• Required work
1) Answer these questions using the experimental section.
(a) Which company supplied the chemicals?
(b) On which instrument were the NMR spectra recorded?
(c) Which spectrophotometer recorded the absorption spectra?
2) Decide whether each statement agrees with the experimental section. Answer yes or no for each, and quote the words that settle it.
(a) The chemicals were purified further before use.
(b) The NMR spectra were recorded at 500 MHz.
(c) The high-resolution mass spectra were obtained on a Jeol instrument.
3) Write out the part of the experimental section that starts with "High-resolution mass spectra" and goes on through "UH5300 UV–vis spectrophotometer.".

• Text passage
- - -

2. Experimental Section

2.1. Materials and Instruments

Aniline-4-sulfonic acid, 2-methoxyaniline-5-sulfonic acid, sodium hypochlorite solution with 6–14% active chlorine and 98% oxalyl chloride, 1.0 M tetrabutylammonium fluoride solution in THF, 4-dimethylaminopyridine (DMAP), and other reagent-grade chemicals were purchased from Shenzhen Dieckmann Technology Co., Ltd. and used without further purification.

High-resolution mass spectra were obtained on a Waters mass spectrometer. Nuclear magnetic resonance (NMR) spectra were recorded on a Jeol ECZ500R (500 MHz) spectrophotometer. The absorption spectra were recorded on a UH5300 UV–vis spectrophotometer.

- - -

Items stored in a collection
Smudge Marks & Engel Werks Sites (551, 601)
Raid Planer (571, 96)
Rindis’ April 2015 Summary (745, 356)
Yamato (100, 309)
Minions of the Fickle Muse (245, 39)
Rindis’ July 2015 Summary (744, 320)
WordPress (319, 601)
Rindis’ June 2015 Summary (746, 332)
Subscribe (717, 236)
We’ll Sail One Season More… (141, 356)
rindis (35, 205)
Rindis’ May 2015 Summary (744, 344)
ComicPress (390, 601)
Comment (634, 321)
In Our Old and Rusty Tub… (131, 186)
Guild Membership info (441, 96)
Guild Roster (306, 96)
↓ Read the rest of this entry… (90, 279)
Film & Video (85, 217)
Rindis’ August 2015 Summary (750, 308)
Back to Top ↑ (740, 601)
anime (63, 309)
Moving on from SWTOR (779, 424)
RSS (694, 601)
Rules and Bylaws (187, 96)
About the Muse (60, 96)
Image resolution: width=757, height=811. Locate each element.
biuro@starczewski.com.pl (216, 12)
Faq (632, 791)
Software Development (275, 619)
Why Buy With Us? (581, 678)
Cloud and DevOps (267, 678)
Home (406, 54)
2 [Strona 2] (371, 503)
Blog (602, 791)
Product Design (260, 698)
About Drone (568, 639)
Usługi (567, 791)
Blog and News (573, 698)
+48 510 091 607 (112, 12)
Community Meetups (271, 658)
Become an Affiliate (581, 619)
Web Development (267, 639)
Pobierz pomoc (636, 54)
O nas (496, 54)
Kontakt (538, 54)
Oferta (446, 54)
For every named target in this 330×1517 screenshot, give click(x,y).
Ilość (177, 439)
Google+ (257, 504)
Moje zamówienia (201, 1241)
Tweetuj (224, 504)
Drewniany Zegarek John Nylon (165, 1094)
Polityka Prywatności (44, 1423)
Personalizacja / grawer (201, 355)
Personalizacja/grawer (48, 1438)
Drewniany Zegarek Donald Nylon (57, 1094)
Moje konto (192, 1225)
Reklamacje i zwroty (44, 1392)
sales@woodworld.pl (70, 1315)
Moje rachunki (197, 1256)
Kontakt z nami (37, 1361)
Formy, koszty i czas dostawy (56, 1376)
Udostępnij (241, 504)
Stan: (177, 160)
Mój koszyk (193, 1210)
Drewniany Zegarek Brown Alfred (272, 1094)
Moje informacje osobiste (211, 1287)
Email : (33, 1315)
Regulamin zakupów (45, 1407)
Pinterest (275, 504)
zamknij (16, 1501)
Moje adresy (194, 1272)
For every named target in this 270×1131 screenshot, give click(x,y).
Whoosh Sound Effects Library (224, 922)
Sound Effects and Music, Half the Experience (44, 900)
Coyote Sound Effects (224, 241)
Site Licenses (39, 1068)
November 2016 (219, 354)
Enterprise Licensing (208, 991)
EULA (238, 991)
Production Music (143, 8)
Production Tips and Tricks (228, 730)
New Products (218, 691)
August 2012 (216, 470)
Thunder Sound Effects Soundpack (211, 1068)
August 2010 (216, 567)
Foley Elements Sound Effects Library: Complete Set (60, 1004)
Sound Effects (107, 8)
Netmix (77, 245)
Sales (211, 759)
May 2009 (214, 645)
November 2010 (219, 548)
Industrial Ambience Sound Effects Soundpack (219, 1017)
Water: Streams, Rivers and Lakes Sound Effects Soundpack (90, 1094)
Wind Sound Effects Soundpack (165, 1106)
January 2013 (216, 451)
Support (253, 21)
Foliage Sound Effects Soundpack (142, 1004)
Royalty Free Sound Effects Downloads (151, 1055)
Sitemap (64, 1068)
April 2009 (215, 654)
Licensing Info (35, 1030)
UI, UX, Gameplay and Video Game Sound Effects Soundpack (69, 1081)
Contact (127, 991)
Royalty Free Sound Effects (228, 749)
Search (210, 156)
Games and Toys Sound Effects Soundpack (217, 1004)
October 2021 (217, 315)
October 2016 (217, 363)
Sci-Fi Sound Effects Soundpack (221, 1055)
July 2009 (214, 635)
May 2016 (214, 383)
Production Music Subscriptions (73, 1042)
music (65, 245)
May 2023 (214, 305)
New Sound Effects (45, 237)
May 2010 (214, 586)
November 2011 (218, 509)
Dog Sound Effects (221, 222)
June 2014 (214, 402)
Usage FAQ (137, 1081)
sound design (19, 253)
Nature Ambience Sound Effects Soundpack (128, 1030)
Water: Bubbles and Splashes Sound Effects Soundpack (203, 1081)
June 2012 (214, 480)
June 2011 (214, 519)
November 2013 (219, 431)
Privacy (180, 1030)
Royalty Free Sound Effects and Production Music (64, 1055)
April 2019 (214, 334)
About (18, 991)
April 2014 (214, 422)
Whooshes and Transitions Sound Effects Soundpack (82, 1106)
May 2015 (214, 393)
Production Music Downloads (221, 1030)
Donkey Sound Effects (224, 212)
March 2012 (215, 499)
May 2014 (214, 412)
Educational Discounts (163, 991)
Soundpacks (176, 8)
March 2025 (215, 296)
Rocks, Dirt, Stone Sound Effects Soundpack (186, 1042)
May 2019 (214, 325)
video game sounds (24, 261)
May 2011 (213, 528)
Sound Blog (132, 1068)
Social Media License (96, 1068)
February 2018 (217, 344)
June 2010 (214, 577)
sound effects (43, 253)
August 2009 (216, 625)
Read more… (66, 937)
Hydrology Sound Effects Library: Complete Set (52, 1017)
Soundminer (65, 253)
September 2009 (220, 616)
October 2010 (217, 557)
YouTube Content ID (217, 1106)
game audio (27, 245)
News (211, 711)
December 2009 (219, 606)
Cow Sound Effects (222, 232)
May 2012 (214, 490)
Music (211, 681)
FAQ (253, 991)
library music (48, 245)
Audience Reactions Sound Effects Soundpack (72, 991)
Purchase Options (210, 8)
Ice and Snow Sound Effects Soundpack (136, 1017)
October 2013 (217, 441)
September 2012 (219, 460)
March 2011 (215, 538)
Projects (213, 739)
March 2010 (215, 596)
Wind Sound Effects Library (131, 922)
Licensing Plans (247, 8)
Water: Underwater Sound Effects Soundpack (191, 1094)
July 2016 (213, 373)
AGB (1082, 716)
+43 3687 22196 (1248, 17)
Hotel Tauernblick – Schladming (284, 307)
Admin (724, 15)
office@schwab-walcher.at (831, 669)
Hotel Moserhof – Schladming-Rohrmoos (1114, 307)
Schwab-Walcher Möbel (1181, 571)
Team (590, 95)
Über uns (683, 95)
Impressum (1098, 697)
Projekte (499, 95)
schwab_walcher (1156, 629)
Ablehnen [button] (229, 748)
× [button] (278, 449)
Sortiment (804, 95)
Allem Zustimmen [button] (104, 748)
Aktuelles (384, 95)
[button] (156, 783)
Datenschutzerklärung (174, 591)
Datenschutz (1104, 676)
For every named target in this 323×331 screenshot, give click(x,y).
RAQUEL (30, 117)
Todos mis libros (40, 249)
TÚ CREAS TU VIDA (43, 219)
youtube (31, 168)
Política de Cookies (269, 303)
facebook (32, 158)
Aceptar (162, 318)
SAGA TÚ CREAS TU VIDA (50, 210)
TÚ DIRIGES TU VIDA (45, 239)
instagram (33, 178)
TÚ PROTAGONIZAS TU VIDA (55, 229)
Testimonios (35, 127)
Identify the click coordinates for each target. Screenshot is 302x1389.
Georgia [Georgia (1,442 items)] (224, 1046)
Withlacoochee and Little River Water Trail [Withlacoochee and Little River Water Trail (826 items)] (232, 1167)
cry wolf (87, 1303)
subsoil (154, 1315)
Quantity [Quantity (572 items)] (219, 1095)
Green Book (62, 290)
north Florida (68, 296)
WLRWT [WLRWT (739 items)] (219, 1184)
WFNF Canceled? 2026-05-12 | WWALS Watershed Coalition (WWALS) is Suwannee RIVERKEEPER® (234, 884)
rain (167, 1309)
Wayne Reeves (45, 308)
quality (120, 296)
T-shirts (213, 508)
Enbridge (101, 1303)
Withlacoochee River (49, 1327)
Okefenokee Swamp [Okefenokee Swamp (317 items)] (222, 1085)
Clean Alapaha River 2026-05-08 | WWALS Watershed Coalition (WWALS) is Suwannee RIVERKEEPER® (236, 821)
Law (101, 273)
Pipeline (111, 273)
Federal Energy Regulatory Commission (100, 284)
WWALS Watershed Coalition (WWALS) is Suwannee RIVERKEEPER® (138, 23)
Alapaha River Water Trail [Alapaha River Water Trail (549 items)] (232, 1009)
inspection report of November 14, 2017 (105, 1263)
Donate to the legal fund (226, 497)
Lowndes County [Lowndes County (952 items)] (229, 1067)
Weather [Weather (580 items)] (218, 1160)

- - -

• Responses to the exercise
1)
(a) Shenzhen Dieckmann Technology Co., Ltd.
(b) A Jeol ECZ500R (500 MHz) spectrophotometer.
(c) A UH5300 UV–vis spectrophotometer.

2)
(a) No: "used without further purification."
(b) Yes: "Jeol ECZ500R (500 MHz) spectrophotometer."
(c) No: "obtained on a Waters mass spectrometer."

3)
High-resolution mass spectra were obtained on a Waters mass spectrometer. Nuclear magnetic resonance (NMR) spectra were recorded on a Jeol ECZ500R (500 MHz) spectrophotometer. The absorption spectra were recorded on a UH5300 UV–vis spectrophotometer.